Little did my dad know that at the same time he was back in hospital he had one of his granddaughters just down the corridor from him in a different ward. My typically understated and calm Annie found herself in tons of pain with what we thought was a kidney infection, but what turned out to be a kidney stone. There followed three nights in hospital. Her main response was that she was ‘relieved she hadn’t been making a fuss or being melodramatic for nothing.”
Annie is now back home recuperating on the sofa and doing lots of extra hours for her virtual internship to make up for the time she missed during her stay in hospital. She is resilient, funny and kind and makes me proud. That’s a lot to be positive about.
With all this ill-health Mick and I didn’t manage to get to go down to Torquay as planned. This was disappointing as we had hoped to surprise my lovely friend Carolyn who lives down there, but there will be other opportunities to see her.
I have had some lovely reminders this week of how lucky I am to have some great friends.
Carolyn sent the girls and me these lovely hearts to which cheered us up no end. Another great friend Jackie and her gorgeous son Bill sent me a pampering set. I’m looking forward to closing the bathroom door (in this overcrowded bungalow!) and having a lovely quiet relaxing bath. As I light a candle with a relaxing and soothing scent, I’ll also perhaps indulge myself with a nice cup of one of the specialist teas my other dear friend Rachel sent me a couple of weeks ago.
My friends are a tower of support and for that I’m very grateful. The gifts are an added bonus which just prove how spoiled I am!
Despite our aborted trip to Torquay it isn’t all gloom and doom for the Flint Smith family re holidays. Annie did manage to get to Spain for a week to collect her belongings. I think that was bittersweet for her, so I’m pleased she has come back home to us before heading back to London in September. Betsy has also managed a little mini-break with her boyfriend. They opted to go to Liverpool. I’m not really sure why, but they seem to have had fun.
Trying to be Patient
I am naturally quite a self-reflective person and in recent years I’ve been surprisingly positive. I don’t think, however, I need to dig particularly deep to discover that I am not a patient person. I always want things completing ‘yesterday’. I think this is partly why this further setback for my dad has been so frustrating. It is, of course, much more challenging for him and my mum. They don’t deserve it.
These last few months have felt a little crazy. We need to be patient just a little bit longer regarding the timescale of getting my dad home to mum. We’ve had a small blip, but can now look forward positively. We are back on track though and that’s a big positive. Some things we simply can’t change, so as my mum says, “what can’t be cured must be endured.”

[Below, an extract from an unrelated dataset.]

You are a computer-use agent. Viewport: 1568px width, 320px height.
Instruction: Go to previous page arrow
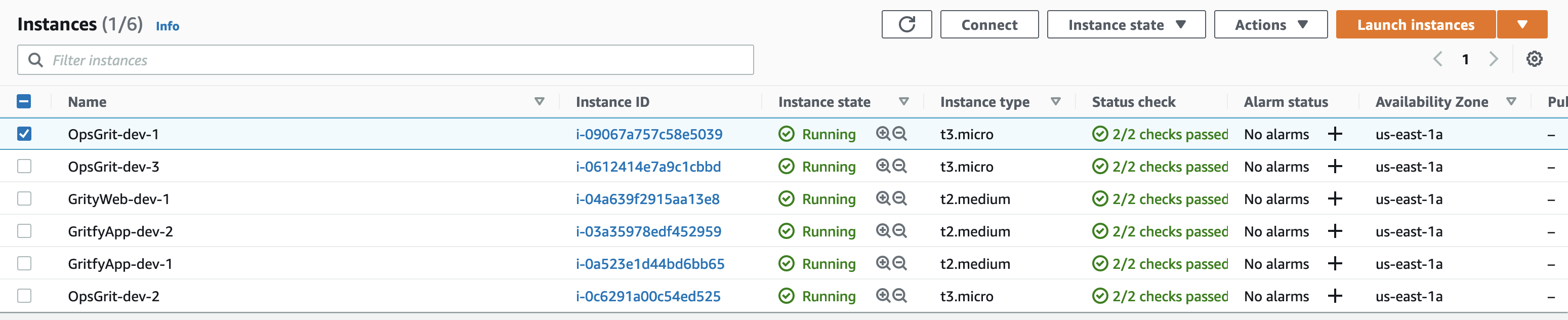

A couple of years ago I wouldn’t have predicted that the whole family would be back living in the UK, not currently working and coming out the other side of a global health pandemic. We have got through it so far and are so much luckier than many people.
I have had the huge bonus of having the girls at home with me all through lockdown. I’ve had several months of enjoying their company and not having to worry at all about everything that comes alongside their living away from home. I know that they can’t stay forever, but I’ve got them a little bit longer yet. That’s a massive positive for me.
We’ve got some figuring out of our future to do, but there’s no rush. Mick is enjoying being able to see more of his mum and dad. I even heard talk of him picking up a paintbrush over at their house!
Once the girls have returned to their lives, (which I guess they do have to!) I’ll still have my Saint Mick of Beech Close here with me. For now, I’ll hold on to that as the biggest positive of all.